* Stored data:
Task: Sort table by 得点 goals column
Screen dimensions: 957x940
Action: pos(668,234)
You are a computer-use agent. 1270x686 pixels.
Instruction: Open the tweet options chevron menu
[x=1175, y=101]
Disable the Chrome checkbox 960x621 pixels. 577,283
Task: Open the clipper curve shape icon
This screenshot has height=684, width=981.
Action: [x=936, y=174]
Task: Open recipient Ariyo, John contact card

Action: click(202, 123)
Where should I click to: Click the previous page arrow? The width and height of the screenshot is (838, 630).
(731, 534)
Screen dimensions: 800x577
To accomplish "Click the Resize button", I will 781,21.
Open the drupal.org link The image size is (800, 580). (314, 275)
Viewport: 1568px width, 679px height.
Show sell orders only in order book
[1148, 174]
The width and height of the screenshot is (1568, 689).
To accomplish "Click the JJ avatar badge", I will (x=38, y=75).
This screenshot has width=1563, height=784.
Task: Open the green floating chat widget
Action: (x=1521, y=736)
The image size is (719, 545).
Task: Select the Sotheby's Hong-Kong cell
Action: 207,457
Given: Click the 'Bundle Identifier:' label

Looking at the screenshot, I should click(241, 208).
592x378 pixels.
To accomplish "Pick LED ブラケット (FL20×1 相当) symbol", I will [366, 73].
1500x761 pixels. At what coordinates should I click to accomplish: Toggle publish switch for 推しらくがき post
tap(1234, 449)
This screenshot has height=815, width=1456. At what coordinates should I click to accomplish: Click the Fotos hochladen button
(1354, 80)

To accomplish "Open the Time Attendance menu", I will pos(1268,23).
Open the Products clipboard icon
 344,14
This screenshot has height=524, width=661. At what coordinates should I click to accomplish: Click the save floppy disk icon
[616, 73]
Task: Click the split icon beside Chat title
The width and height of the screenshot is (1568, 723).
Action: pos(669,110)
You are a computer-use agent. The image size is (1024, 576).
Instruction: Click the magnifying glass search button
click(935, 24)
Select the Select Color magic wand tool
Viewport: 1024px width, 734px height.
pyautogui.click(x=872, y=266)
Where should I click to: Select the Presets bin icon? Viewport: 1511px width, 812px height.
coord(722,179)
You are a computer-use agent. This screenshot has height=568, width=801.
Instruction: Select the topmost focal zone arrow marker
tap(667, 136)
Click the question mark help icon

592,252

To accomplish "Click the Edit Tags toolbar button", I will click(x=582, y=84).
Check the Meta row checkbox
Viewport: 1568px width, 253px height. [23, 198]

* Problem: In your answer, include only the lines above starting at the line that holds "Task: Click the split icon beside Chat title" and ending at the line that holds "Select the Select Color magic wand tool", copied exactly.

* Problem solution:
Task: Click the split icon beside Chat title
The width and height of the screenshot is (1568, 723).
Action: pos(669,110)
You are a computer-use agent. The image size is (1024, 576).
Instruction: Click the magnifying glass search button
click(935, 24)
Select the Select Color magic wand tool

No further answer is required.